***** ENTRIES *****
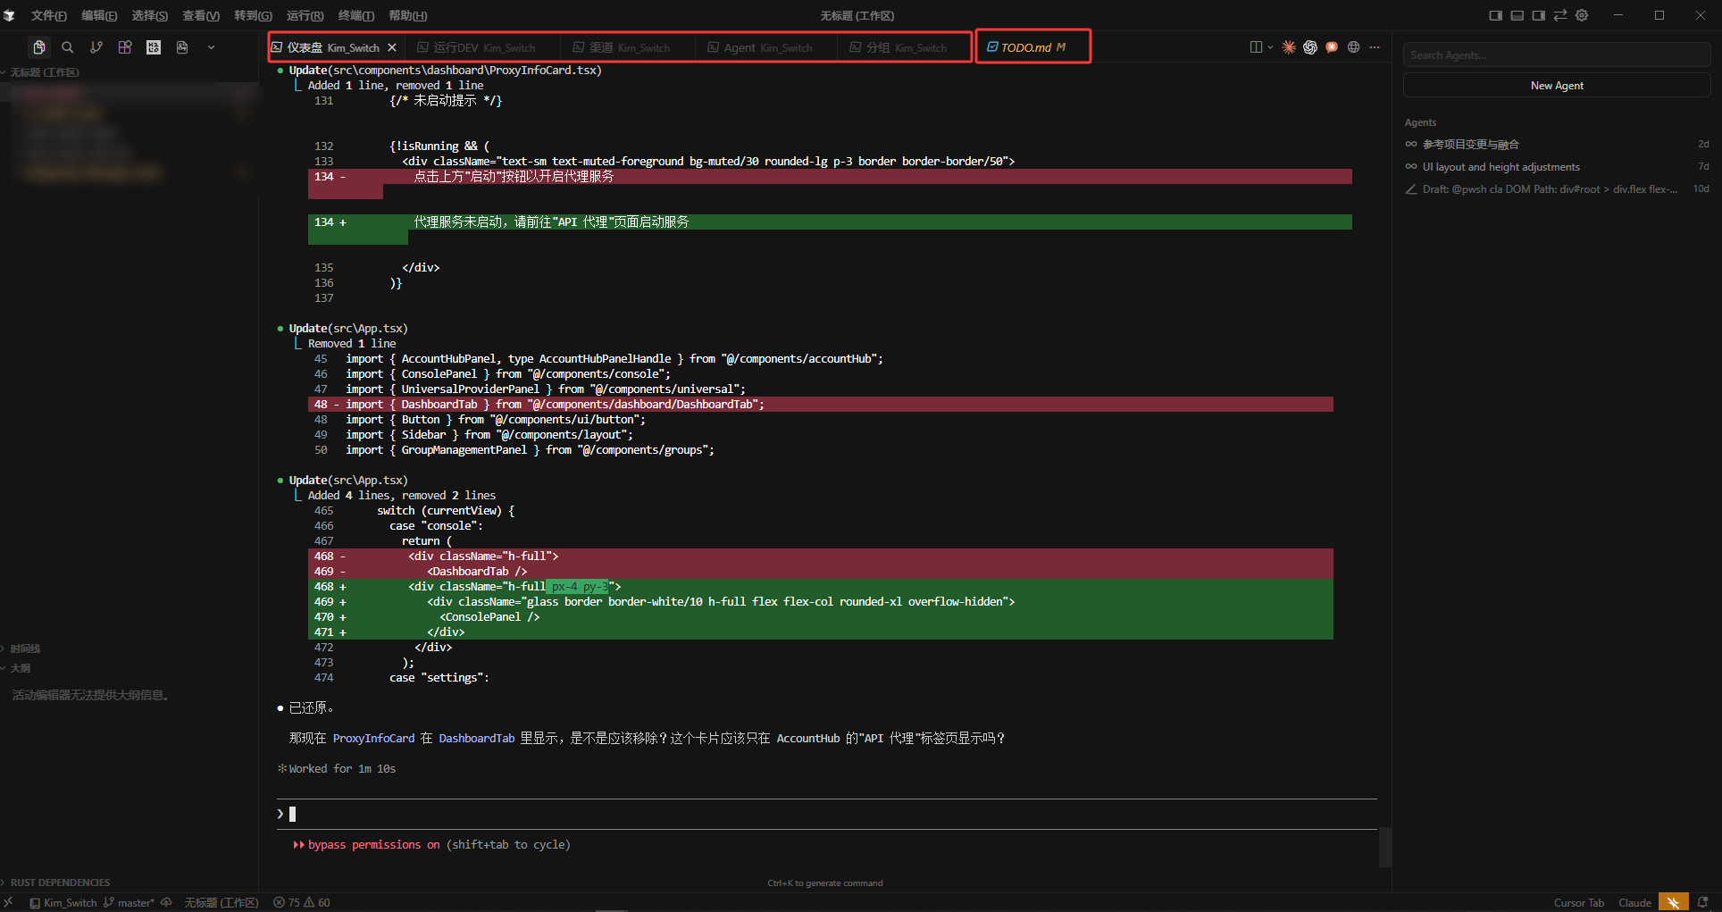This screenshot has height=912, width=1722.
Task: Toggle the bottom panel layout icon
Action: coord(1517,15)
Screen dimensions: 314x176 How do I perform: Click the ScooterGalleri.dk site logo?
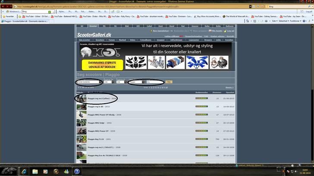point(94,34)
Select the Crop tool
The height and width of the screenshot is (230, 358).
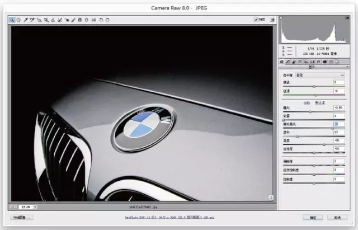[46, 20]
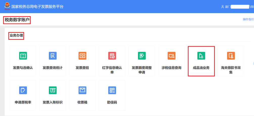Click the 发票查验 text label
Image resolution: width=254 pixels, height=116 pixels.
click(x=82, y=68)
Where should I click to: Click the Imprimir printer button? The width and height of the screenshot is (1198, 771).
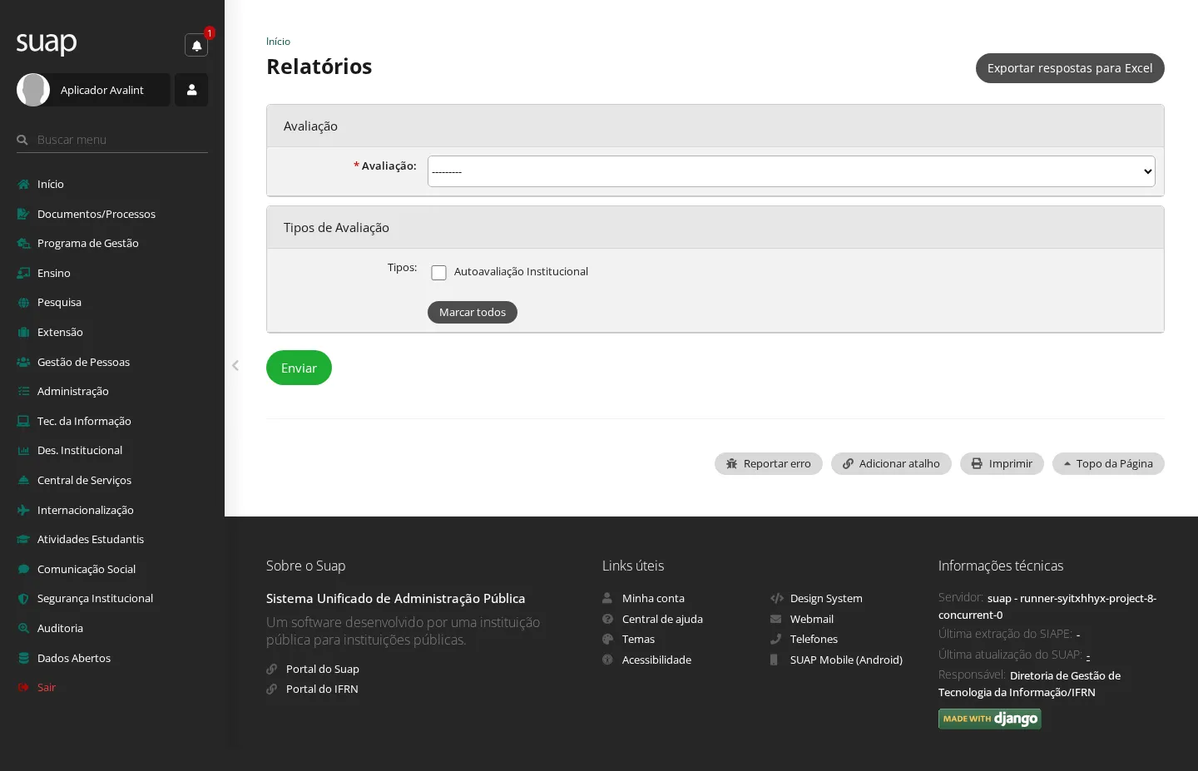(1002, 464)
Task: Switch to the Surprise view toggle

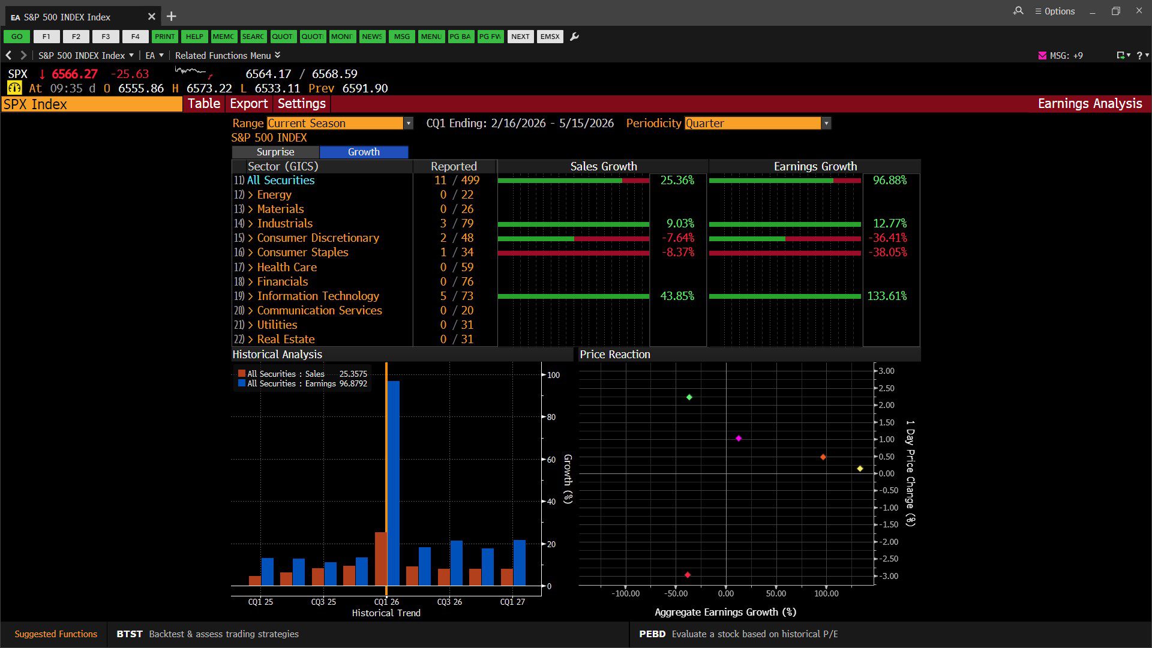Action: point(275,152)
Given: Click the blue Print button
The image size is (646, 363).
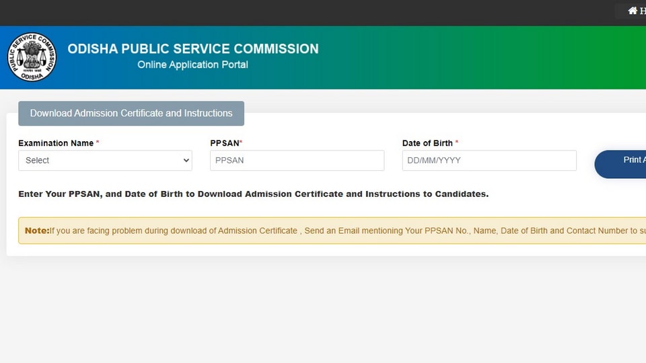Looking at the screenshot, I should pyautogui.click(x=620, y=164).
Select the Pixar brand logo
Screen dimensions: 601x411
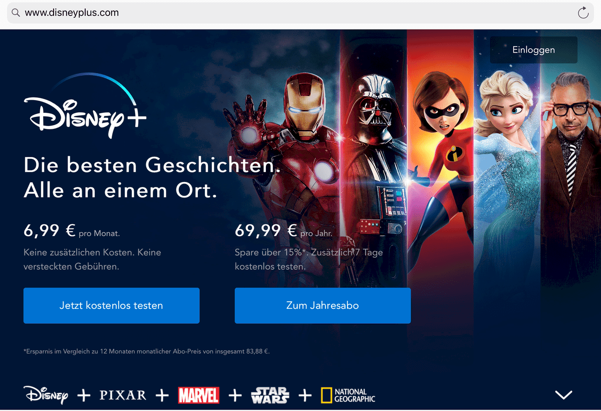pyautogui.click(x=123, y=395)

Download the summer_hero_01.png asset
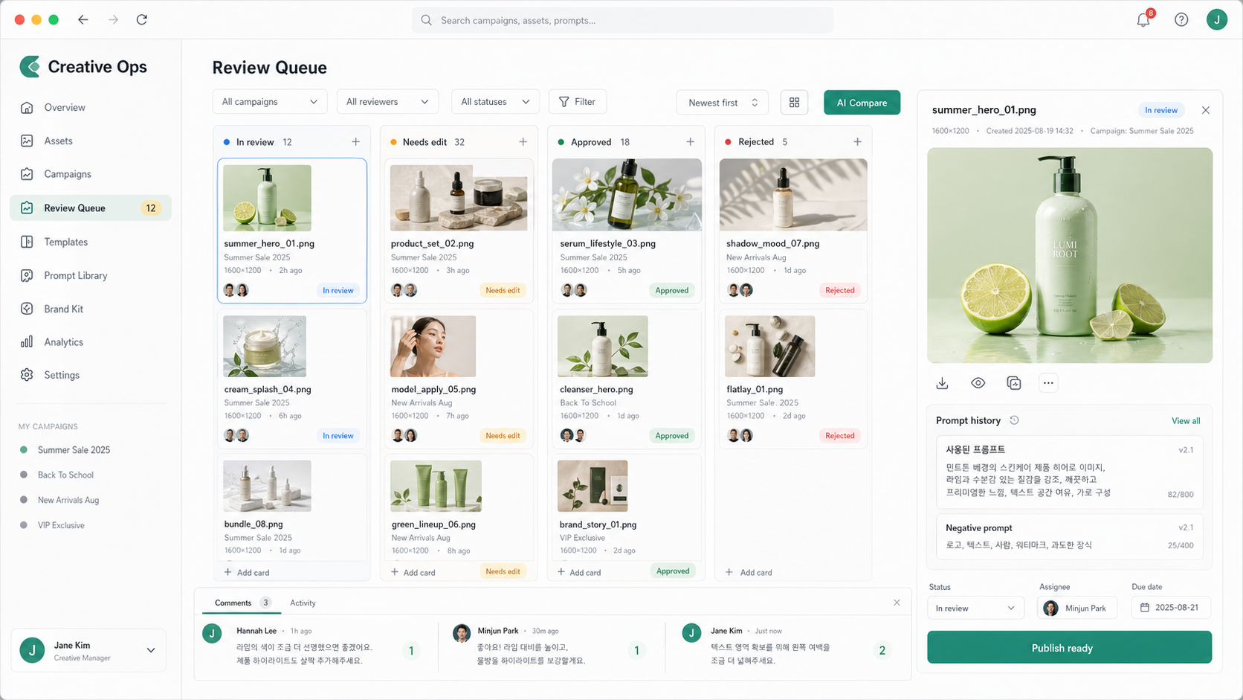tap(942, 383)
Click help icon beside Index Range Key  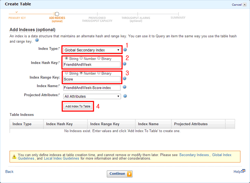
*****
### JOB
Rewrite all of the data above as a numbered list with one line per entry. Skip the blank lines and leave the pictures out.

### FULL SOLUTION
1. This screenshot has height=912, width=1722.
2. Task: Toggle the bottom panel layout icon
3. Action: coord(1517,15)
4. Screen dimensions: 314x176 How do I perform: Click the ScooterGalleri.dk site logo?
5. point(94,34)
6. Select the Crop tool
7. The height and width of the screenshot is (230, 358).
8. [46, 20]
9. Click the 发票查验 text label
10. Image resolution: width=254 pixels, height=116 pixels.
11. click(x=82, y=68)
12. Where should I click to: Click the Imprimir printer button? The width and height of the screenshot is (1198, 771).
13. (1002, 464)
14. Task: Switch to the Surprise view toggle
15. Action: point(275,152)
16. Given: Click the blue Print button
17. The image size is (646, 363).
18. Looking at the screenshot, I should pyautogui.click(x=620, y=164).
19. Select the Pixar brand logo
20. Screen dimensions: 601x411
21. pyautogui.click(x=123, y=395)
22. Download the summer_hero_01.png asset
23. tap(942, 383)
24. Click help icon beside Index Range Key  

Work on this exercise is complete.